[SUPPLIED DATA]

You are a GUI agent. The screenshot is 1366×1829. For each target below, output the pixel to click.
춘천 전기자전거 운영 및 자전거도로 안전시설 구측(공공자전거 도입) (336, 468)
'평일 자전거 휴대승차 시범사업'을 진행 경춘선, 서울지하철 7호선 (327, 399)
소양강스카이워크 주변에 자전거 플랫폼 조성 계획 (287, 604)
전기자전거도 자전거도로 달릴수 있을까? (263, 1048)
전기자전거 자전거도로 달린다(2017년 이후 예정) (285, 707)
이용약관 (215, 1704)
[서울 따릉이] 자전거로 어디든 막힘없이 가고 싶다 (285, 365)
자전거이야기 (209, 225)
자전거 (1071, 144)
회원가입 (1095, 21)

[/SUPPLIED DATA]

An exact copy of every entry is the expected result.

* _SOLUTION FOR THIS EXERCISE_:
You are a GUI agent. The screenshot is 1366×1829. For each target below, output the pixel to click.
춘천 전기자전거 운영 및 자전거도로 안전시설 구측(공공자전거 도입) (336, 468)
'평일 자전거 휴대승차 시범사업'을 진행 경춘선, 서울지하철 7호선 (327, 399)
소양강스카이워크 주변에 자전거 플랫폼 조성 계획 (287, 604)
전기자전거도 자전거도로 달릴수 있을까? (263, 1048)
전기자전거 자전거도로 달린다(2017년 이후 예정) (285, 707)
이용약관 (215, 1704)
[서울 따릉이] 자전거로 어디든 막힘없이 가고 싶다 (285, 365)
자전거이야기 (209, 225)
자전거 (1071, 144)
회원가입 (1095, 21)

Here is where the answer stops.